The Soviet Union is orchestrating a campaign to widen international recognition of the regime it imposed in Afghanistan, according to western and Asian diplomats here. The campaign involves stepping up pressure on Afghan leader Babrak Karmal to broaden his political base and to advertise his will for political compromise through the international news media.
The efforts have resulted in the inclusion of a prominent noncommunist in the Babrak government and a well-advertised appeal from Kabul, quickly seconded by Moscow, for dissenting Afghan groups to return to the fold.
Eleven noncommunists were added to the Afghan government early this year -- a deputy prime minister, five ministers and five deputy ministers -- according to a Jan. 3 article in Pravda, the Soviet Communist Party newspaper.
Afghanistan needs "an atmosphere conducive to positive dialogue between various sociopolitical forces, including the ones who have so far felt negative about the April revolution," Pravda said.
In their pitch to groups opposing the Afghan government from abroad and within the country, Babrak and various Soviet officials have begun admitting with unusual candor the mistakes they say were made after the Afghan leader was installed in December 1979.
In addition, the Afghan government seems to be mounting a public relations campaign abroad.

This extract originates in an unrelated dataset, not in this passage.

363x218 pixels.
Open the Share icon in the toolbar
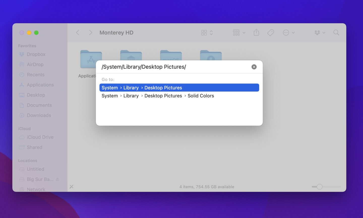[256, 33]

Last week, Babrak gave a rare interview to Asahi, Japan's leading newspaper. Yesterday Afghanistan's envoy here invited about 20 Moscow-based reporters from western, Asian and neutral countries on a week-long trip to Afghanistan.
Visas for western journalists to visit Afghanistan usually take months to process and are seldom approved.

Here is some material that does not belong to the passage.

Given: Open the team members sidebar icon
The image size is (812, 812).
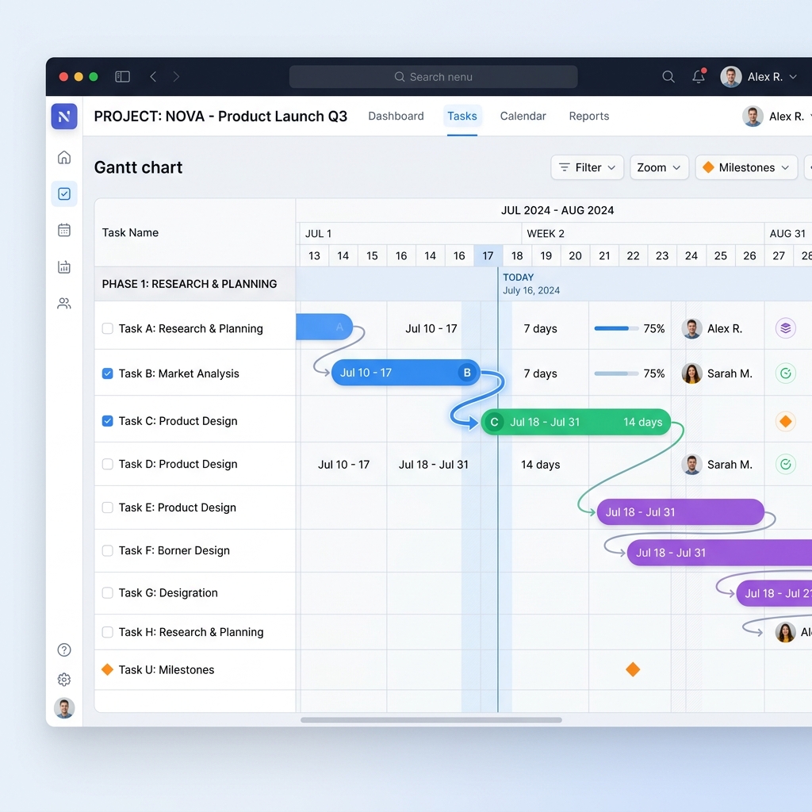Looking at the screenshot, I should click(64, 304).
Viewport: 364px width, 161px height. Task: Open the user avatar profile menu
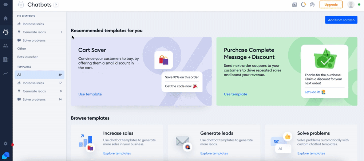click(351, 4)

The increased contact between Afghans and foreign journalists coincides with greatly increased coverage of the Afghan war in the Soviet press in recent months.
The purposes of the concerted efforts, according to the analyses of western and Asian diplomats here, are:
*To redress the tactical mistakes made during the first few years of Soviet occupation, when the opposition to rebel forces was rock-hard, western coverage of the fighting was mostly clandestine and there was virtually no Soviet reporting;
*To pave the way for improved relations between the Soviet Union and the United States, China and other countries for which the war is proving a stumbling block;
*To strengthen Moscow's hand for eventual negotiations for a political solution in the six-year-old war.

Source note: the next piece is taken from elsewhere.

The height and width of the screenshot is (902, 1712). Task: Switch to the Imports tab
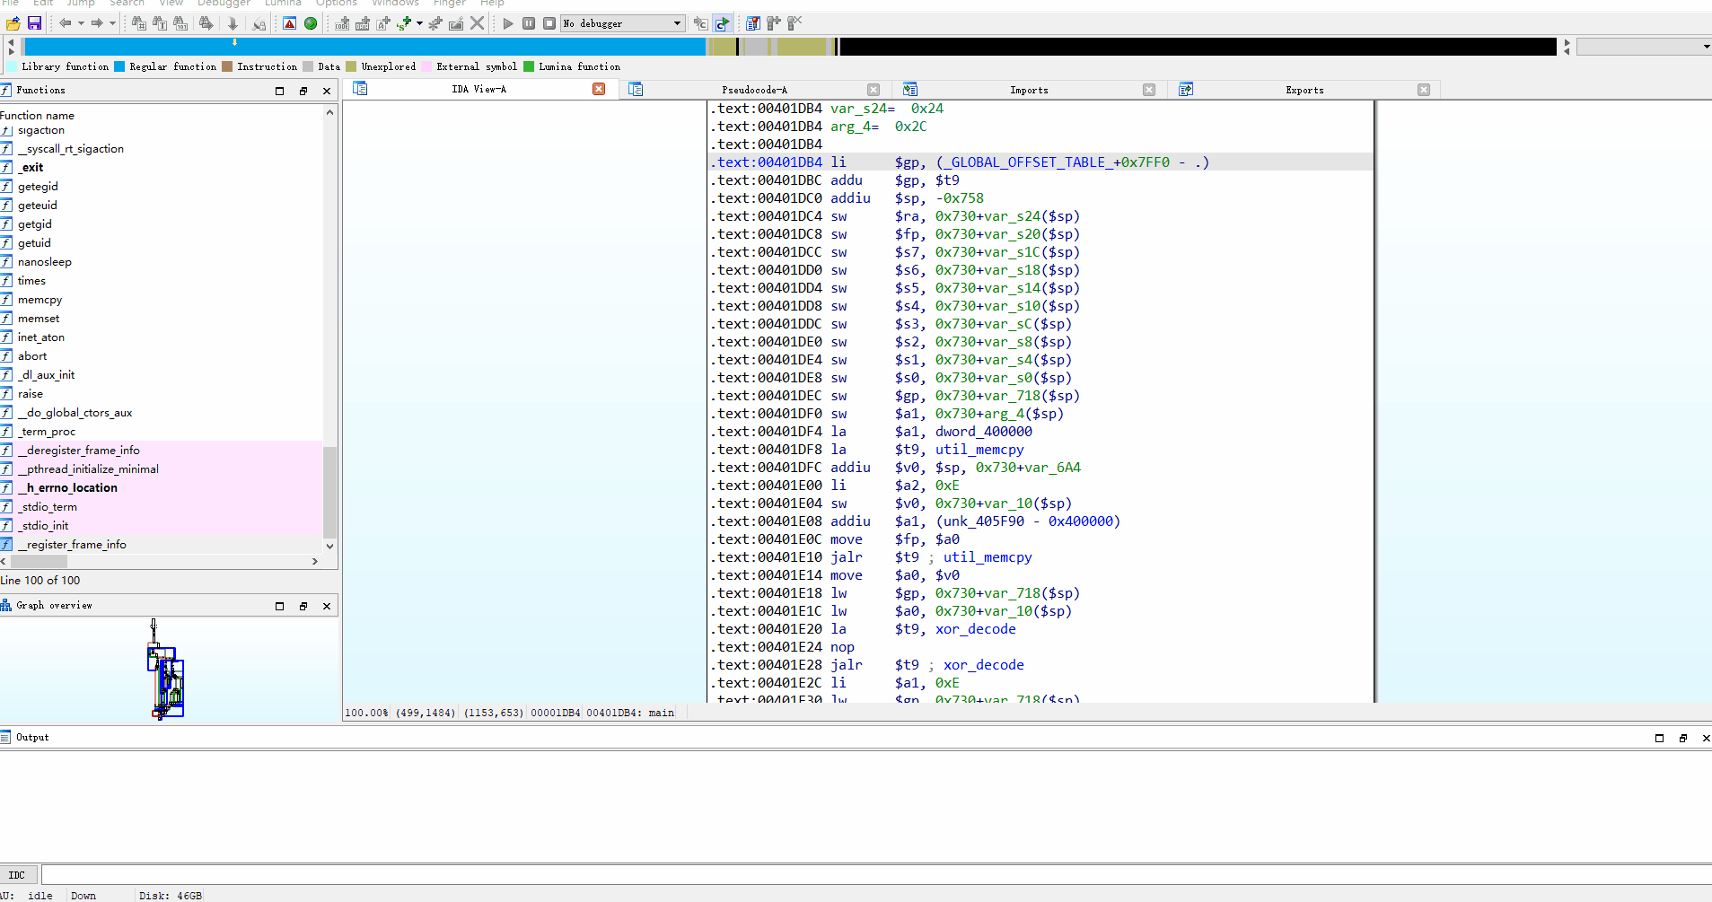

Many western analysts in the Soviet capital interpret the efforts to expand the political base of the Babrak-led government as a clear-cut signal that a Kremlin-backed political solution would involve a continuation of the present Afghan regime.
The Soviet leadership is indicating that it might agree to "some changes in the composition of the Afghan government," according to one senior western diplomat in Moscow, "but that the regime there now is the one it expects to stay -- with or without a political solution."
During the U.S.-Soviet summit meeting in November, Soviet leader Mikhail Gorbachev impressed some senior U.S. officials with his open support of a political solution to the war in Afghanistan.
However, since the summit, Soviet officials have repeated the Kremlin policy that cites "outside interference" -- including U.S. and Pakistani-backed rebel forces -- as the reason for the prolongation of the war.
Afghanistan's U.N. Ambassador Farid Zarif said today that his government is ready to reveal the timetable for Soviet troop withdrawal from his country if Pakistan agrees to hold direct negotiations about a border dispute, United Press International reported.
[Zarif told a news conference: "Pakistan will be pleasantly surprised by the timetable. We are ready to trade our last card (the timetable) anytime Pakistan wants to see it on condition that Pakistan talks directly to us."]
At the Afghan communist party meeting in mid-November, Babrak appealed for a political dialogue with Afghan groups that had opposed his government.
Pravda said Dec. 21, "Reconciliation presupposes known compromises." The Babrak government, it added, has declared "its readiness to admit representatives of various strata and groups into the leading bodies of state authority."
The editorial, published a week before the sixth anniversary of the Soviet invasion on Dec. 27, 1979, also specified with unusual frankness Moscow's view of the mistakes made in the early years of Babrak's rule. "A considerable number of people fell for mendacious counterrevolutionary propaganda," Pravda said.
"Errors of the first stage of revolution -- passion for revolutionary phrases, enforcement of social reforms without due account for the real situation, social and national specifics of the country -- had a negative effect too," it said.
But neither the Soviet officials nor Babrak have indicated publicly whether their outreach to opponents of the revolution would include compromises with the Islamic guerrillas who form the bulwark of resistance. They firmly oppose recognition of the government and any form of negotiation with Babrak.